It is, perhaps, appropriate that the visiting team for Wednesday’s junior varsity/varsity baseball games at Progressive Field be the only other school in the state who uses “Bluejays” as their nickname.
Bondurant-Farrar will be the guest of the original Bluejays, of Perry, for Raccoon River Conference hardball. The game will be the 1,113th game Perry will play under the direction of Mike Long, who first became the Bluejay skipper in 1978.
Now in his 40th season, Long is 10th on all-time career victory list among active coaches with a mark of 709-402 entering Monday’s game at Carlisle. He directed Perry to second place in the 1987, 1991 and 1998 state tournaments, and took the 1999, 2002 and 2004 teams to the state tourney as well.
Kevin Ruggle mentioned that his nephew, Joe, had recently taken his own son, Gus, to a Perry game and had introduced him to his old ball coach. That got Ruggle thinking of all the players Long had impacted over his tenure and of the unique bond formed between father and son by baseball.
A facebook page — Bluejay Baseball Alumni Night — was started, and soon over 130 former players had been contacted. Many — Kurt Whiton and Rob Nevitt immediately came to his mind — played for Long and then had their own sons play for their former skipper.
It was decided that, rather than having some official ceremony or function, alumni from as many classes as possible would gather June 28, sit together, and root on the Bluejays as a show of support for their old school and as a way to salute their former coach.

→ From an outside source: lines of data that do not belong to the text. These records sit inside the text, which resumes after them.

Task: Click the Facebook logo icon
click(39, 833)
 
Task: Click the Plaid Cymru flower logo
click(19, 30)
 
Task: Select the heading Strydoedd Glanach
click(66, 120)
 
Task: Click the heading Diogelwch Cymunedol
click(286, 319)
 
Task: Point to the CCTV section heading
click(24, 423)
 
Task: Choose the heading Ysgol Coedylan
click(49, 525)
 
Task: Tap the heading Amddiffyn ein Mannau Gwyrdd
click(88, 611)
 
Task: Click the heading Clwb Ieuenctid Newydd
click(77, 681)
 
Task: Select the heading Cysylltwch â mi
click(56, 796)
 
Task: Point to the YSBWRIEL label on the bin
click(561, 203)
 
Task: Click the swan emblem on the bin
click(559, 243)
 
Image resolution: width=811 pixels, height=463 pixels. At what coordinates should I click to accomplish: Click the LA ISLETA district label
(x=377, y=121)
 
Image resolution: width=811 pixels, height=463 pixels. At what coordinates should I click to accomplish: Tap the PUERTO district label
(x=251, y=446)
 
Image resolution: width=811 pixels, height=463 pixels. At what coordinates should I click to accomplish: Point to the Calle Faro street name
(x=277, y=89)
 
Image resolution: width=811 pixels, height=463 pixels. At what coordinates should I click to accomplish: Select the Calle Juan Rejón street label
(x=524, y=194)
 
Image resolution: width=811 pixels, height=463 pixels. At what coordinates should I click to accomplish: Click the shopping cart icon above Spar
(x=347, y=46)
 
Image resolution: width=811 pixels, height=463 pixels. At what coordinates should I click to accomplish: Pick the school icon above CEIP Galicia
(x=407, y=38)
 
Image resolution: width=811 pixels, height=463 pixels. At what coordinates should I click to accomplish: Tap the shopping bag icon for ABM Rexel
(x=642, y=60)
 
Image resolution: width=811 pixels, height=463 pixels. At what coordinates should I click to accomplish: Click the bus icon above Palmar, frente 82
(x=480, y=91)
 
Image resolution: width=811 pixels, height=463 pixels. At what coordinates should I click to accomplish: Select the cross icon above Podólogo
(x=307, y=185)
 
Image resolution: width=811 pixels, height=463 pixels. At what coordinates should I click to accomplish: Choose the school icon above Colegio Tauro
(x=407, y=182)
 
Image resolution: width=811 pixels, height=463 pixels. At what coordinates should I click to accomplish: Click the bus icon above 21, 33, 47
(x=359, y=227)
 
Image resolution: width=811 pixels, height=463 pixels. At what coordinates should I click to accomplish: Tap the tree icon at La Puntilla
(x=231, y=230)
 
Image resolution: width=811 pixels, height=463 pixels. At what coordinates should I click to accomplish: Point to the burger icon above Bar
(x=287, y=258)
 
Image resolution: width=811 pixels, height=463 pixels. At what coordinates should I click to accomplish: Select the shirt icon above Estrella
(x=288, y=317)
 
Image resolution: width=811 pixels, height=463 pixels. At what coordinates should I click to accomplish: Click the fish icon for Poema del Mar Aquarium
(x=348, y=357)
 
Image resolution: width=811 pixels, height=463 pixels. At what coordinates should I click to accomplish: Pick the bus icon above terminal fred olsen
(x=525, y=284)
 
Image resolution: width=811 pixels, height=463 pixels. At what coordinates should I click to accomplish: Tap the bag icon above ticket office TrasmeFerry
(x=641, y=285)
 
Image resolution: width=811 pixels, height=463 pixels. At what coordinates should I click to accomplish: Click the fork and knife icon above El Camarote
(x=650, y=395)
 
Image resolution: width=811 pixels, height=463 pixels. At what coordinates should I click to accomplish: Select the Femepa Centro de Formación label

Now comprised of doctors, lawyers, engineers, bankers, teachers, laborers, law enforcement members and, yes coaches — among a myriad of professions — many former players representing four decades of graduating classes under Long will be gathering from Kansas, Minnesota and other states to attend Wednesday’s game.
A unique situation will thus be created, one in which current players as young as 14 and old veterans now in their late 50’s will refer to the same man — Mike Long — as “coach.”
Kevin Ruggle encouraged alumni to spread the word and come out to the game. He said Long had “Pushed us to be better at a time in our lives when maybe we needed a little pushing, and we are all better for it.”